EXTRACT:
* * * * * * *
Not so long ago the magazine Fast Company published a list of the most innovative companies. Business Week also seems to run periodic articles on corporate innovation as well [that's Marissa Mayer of Google on the cover]. And, of course, there is a World Innovation forum for conference-junkies. Lots of experts, like Harvard professor Clayton Christensen, say innovation is necessary for both large and small companies to prosper and many people have ideas about how the innovation process should be done. All this talk about innovation got me thinking about how do you go about encouraging internal innovation in a company. I mulled this over for a bit and here's what I came up with:

Think Big
Many people limit their thinking and because of this are limited in their achievements. It's relatively rare for an individual or an organisation to aim low yet somehow end up achieving great success, thus it's necessary to think big and aim high if you wish to be successful. Thinking big often involves embracing challenging problems that others avoid because the do not want to or cannot address them. After all, if it was easy everyone would do it and therefore reduce the strategic value of doing it in the first place.

Don't Bet Big
Innovation often conjures up the notion of big ideas produced by "big shots" that want to take big bets on a big future. You get the idea. The problem with the big bet approach is that you are limited to a small number of guesses and if you get it wrong it will go very badly. A series of smaller bets is a much better approach. Ideas should be prototyped, tested (scientifically if possible), reviewed, and iterated upon. This reduces the risk by getting early feedback and validation of the concept, the business model, and the technology used to develop the product/service. It also helps the stakeholders avoid the "we can't turn back now attitude" that happens when big bets/decisions are made that later turn out to be not so great but there is too much invested and too much political damage for stakeholders to advise that the wrong path has been followed.
* * * * * * *
DATA ENTRIES:

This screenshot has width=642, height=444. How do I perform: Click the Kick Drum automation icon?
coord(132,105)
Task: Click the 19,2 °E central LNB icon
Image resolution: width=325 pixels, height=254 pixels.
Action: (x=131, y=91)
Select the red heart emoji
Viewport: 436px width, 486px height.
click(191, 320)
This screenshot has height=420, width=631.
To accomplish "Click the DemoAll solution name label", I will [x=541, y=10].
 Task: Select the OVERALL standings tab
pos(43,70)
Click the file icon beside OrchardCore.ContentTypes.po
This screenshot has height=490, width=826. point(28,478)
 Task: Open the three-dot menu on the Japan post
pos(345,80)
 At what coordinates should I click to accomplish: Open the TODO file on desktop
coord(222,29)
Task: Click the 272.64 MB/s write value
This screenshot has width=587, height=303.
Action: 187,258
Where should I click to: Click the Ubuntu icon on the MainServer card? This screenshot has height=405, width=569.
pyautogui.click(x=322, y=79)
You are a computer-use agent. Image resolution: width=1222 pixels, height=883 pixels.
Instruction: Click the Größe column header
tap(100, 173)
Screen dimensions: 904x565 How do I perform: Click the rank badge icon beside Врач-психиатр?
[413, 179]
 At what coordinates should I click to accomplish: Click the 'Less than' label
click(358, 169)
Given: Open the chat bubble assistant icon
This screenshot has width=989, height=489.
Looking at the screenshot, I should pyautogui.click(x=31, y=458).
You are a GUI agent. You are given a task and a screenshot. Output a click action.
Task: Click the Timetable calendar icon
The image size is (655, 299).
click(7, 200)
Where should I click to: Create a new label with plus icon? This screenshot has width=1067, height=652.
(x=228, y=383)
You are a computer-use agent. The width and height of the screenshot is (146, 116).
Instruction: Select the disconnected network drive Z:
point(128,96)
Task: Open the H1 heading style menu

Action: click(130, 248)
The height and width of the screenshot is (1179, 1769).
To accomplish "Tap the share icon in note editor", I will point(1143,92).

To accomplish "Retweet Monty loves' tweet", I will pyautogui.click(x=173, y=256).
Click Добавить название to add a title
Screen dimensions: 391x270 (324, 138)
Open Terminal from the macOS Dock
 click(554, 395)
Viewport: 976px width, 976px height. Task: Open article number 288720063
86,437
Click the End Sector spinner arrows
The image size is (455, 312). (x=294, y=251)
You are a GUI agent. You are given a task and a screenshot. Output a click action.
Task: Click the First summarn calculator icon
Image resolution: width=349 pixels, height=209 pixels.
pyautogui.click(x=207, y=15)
* * * * * * *
SET PROBLEM 1: Return the passage on fostering innovation word for word, in full.
SET PROBLEM 2: Rewrite the stretch of the records from the line containing "Task: Click the 19,2 °E central LNB icon" through the line containing "click(191, 320)" as a JSON list of strings, one string per line and blank lines omitted.
The records are unrelated to the passage on fostering innovation.

WRITTEN SOLUTION 1:
Not so long ago the magazine Fast Company published a list of the most innovative companies. Business Week also seems to run periodic articles on corporate innovation as well [that's Marissa Mayer of Google on the cover]. And, of course, there is a World Innovation forum for conference-junkies. Lots of experts, like Harvard professor Clayton Christensen, say innovation is necessary for both large and small companies to prosper and many people have ideas about how the innovation process should be done. All this talk about innovation got me thinking about how do you go about encouraging internal innovation in a company. I mulled this over for a bit and here's what I came up with:

Think Big
Many people limit their thinking and because of this are limited in their achievements. It's relatively rare for an individual or an organisation to aim low yet somehow end up achieving great success, thus it's necessary to think big and aim high if you wish to be successful. Thinking big often involves embracing challenging problems that others avoid because the do not want to or cannot address them. After all, if it was easy everyone would do it and therefore reduce the strategic value of doing it in the first place.

Don't Bet Big
Innovation often conjures up the notion of big ideas produced by "big shots" that want to take big bets on a big future. You get the idea. The problem with the big bet approach is that you are limited to a small number of guesses and if you get it wrong it will go very badly. A series of smaller bets is a much better approach. Ideas should be prototyped, tested (scientifically if possible), reviewed, and iterated upon. This reduces the risk by getting early feedback and validation of the concept, the business model, and the technology used to develop the product/service. It also helps the stakeholders avoid the "we can't turn back now attitude" that happens when big bets/decisions are made that later turn out to be not so great but there is too much invested and too much political damage for stakeholders to advise that the wrong path has been followed.

WRITTEN SOLUTION 2:
[
  "Task: Click the 19,2 °E central LNB icon",
  "Image resolution: width=325 pixels, height=254 pixels.",
  "Action: (x=131, y=91)",
  "Select the red heart emoji",
  "Viewport: 436px width, 486px height.",
  "click(191, 320)"
]